The U.S. Supreme Court will consider throwing out the convictions of former Enron Chief Executive Officer Jeff Skilling for his role in the collapse of the one-time energy giant.
The court said Tuesday it will hear Skilling's appeal of lower court rulings that upheld all 19 of his 2006 convictions of conspiracy, securities fraud, insider trading and lying to auditors involving the 2001 collapse of Enron.
Skilling, serving a 24-year prison term, is asking the court to consider whether the federal "honest services" fraud statute was applied correctly. The justices already have two other cases on their schedule dealing with the honest services law, a favorite tool of federal prosecutors in white-collar crime and public corruption cases.
The law has been criticized as vague and unfair because the government need not prove, in some instances, that a defendant personally benefited from the alleged fraud.
Skilling also claims that he did not receive a fair trial in Houston following Enron's collapse, describing "blistering daily attacks" in the media. "Skilling was pronounced guilty throughout Houston long before trial," his lawyer, Daniel Petrocelli, said in his court filing.

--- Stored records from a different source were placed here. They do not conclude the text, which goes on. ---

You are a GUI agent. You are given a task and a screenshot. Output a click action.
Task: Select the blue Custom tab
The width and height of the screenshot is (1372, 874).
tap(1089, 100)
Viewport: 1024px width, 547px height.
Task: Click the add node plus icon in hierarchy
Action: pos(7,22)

A ruling in his favor on the fair trial claim probably would result in a new trial. The effect of the ruling on honest services is unclear since Skilling was convicted on other charges as well, including securities fraud.
"We are so relieved," Petrocelli told The Associated Press Tuesday "We've been waiting almost three years now since Jeff was convicted. You know, the stain of the Enron story has been hard to overcome. And the Supreme Court has decided it's going to give us a full, frank and fair hearing."
Petrocelli said Skilling's legal team spoke with the former Enron leader Tuesday. "He's in tears, as many of us are. We cannot wait to go before the Supreme Court and argue our case," he said.
No date has been set for the argument, but it will be held early in 2010.
In January, the 5th U.S. Circuit Court of Appeals in New Orleans, but ordered Skilling's prison term reduced.
Skilling is the highest-ranking executive to be punished for the accounting tricks and shady business deals that led to the loss of thousands of jobs, more than $60 billion in Enron stock value and more than $2 billion in employee pension plans after the company imploded in 2001.
Company founder Kenneth Lay also was convicted of conspiracy, fraud and other charges, but his convictions were vacated after he died less than two months later of heart disease.